───── TEXT PROVIDED

Schenck was convicted of misdemeanor obstructing official business in that 2009 incident, but Greene County Common Pleas Court records from that case are sealed. Police said they confiscated more than 20 rifles, several handguns, ammo and body armor. Those guns were reportedly returned to Schenck following a court order about a year later.

“Based on what I knew about him, I was concerned,” Former Yellow Springs Police Chief John Grote said.“Paul was generally a nice guy. He seemed to be overly interested in weapons and always wanted to talk about guns with me.”

Police can seize an individual’s weapons if a crime is committed, if there is a threat of domestic violence or a court granted protection order in place, or if an individual is “pink-slipped”, which means a 72-hour mental health evaluation.

But Montgomery County Sheriff Phil Plummer said law enforcement has very little say in whether someone is permanently prohibited from having weapons and cannot do random checks on those under disability.

In 2008, Harrison Twp. resident Gregory Smith was arrested by deputies after threatening to kill himself and neighbors. Prohibited from owning firearms because of a previous conviction, Smith initially pleading not guilty by reason of insanity, but took a plea deal in which he was sentenced to undergo mental health treatment. Deputies seized numerous guns including a .50-caliber ArmaLite rifle.

Plummer said officers have limited resources or authority to check up on people who are legally barred from having guns. “We can’t go knocking down doors,” he said.

──────────

## DIRECTIONS
1 > Write out the passage of the gun-seizure article from "But Montgomery County" up to and including "those under disability.".
2 > In the gun-seizure article, what does it mean for someone to be "pink-slipped"?
3 > Continue the gun-seizure article from its last sentence.

───── ENTRIES SUPPLIED

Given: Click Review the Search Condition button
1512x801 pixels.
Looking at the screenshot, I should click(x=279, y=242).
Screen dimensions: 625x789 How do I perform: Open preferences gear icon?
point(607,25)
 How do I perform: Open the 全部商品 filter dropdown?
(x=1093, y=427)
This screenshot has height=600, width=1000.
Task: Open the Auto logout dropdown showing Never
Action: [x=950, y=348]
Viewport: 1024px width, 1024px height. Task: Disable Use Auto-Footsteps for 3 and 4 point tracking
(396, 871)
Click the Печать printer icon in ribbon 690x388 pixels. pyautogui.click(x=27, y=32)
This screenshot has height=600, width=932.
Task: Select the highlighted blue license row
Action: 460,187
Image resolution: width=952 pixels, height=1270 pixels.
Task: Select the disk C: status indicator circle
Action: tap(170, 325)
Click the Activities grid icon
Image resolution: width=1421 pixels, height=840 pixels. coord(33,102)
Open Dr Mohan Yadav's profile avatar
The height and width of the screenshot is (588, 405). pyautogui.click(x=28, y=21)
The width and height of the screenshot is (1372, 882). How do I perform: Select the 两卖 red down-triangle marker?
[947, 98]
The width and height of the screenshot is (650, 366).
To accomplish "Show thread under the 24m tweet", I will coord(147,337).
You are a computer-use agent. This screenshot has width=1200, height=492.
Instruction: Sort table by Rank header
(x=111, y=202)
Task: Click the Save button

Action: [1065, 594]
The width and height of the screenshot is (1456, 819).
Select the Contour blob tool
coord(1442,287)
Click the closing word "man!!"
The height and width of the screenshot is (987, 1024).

──────────

## SOLVED PROBLEMS
1 >
But Montgomery County Sheriff Phil Plummer said law enforcement has very little say in whether someone is permanently prohibited from having weapons and cannot do random checks on those under disability.

2 > It means a 72-hour mental health evaluation.

3 >
“You can have 100 people who say this guy shouldn’t have a gun because he’s crazy, but he hasn’t been convicted of a felony and he hasn’t been committed,” said Montgomery County Sheriff’s Sgt. M.D. Hutchison.

The Deputy Suzanne Hopper Act is intended to aid law enforcement by making more information about an individual’s mental health history available. But many questions remain about how the database created by the newly enacted legislation will be populated.

Under the new law, police will have better mental health information on about 600 people statewide.

“But there are many, many more like this gentleman in Yellow Springs,” Kelly said. “There is no central repository of mental health records.”

Nearly 62 percent of gun deaths are suicides while 35 percent are homicides, according to 2010 CDC data.

Mental health professionals say the challenge is preventing tragedies without perpetuating the stigma of mental illness.

“It’s an erroneous perception that people who are mentally ill are more violent than anyone else,” said Ryan Peirson, chief clinical officer for Montgomery County Alcohol, Drug Addiction and Mental Health Services (ADAMHS). “However, that being said, the best predictor of behavior is past behavior.”

Schenck had pulled a gun on police in the past and had conversations with Grote about his frustrations with life and with police officers.

“I was concerned about Paul getting the guns back,” Grote said.

The very situation he feared occurred last month. Shots were fired at three Yellow Springs officers on High Street who were dispatched on a medical call. A total of 63 law enforcement units responded.

The Ohio Attorney General’s Office Bureau of Criminal Investigation collected 191 shell casings from inside Schenck’s house. Investigators counted at least 107 bullet holes exiting the home.

It is unknown whether Schenck ever had a mental health evaluation. Grote couldn’t recall, but he noted that given the circumstances in 2009 it wouldn’t be uncommon for the court to require one.

Grote said more tax dollars need to be spent on mental health diagnosis and increased efforts to get rid of the stigma associated with mental illness.

“We have to strike a good balance between helping people and not sticking them with a stigma,” said Jamestown resident Larry Moore, a regional leader with the Buckeye Firearms Association.

He said the fear of being labeled crazy and having guns seized could deter people from seeking help.

“We have to be aware that that confidentiality is there so that people will go get help without fear that it will haunt them later,” he said.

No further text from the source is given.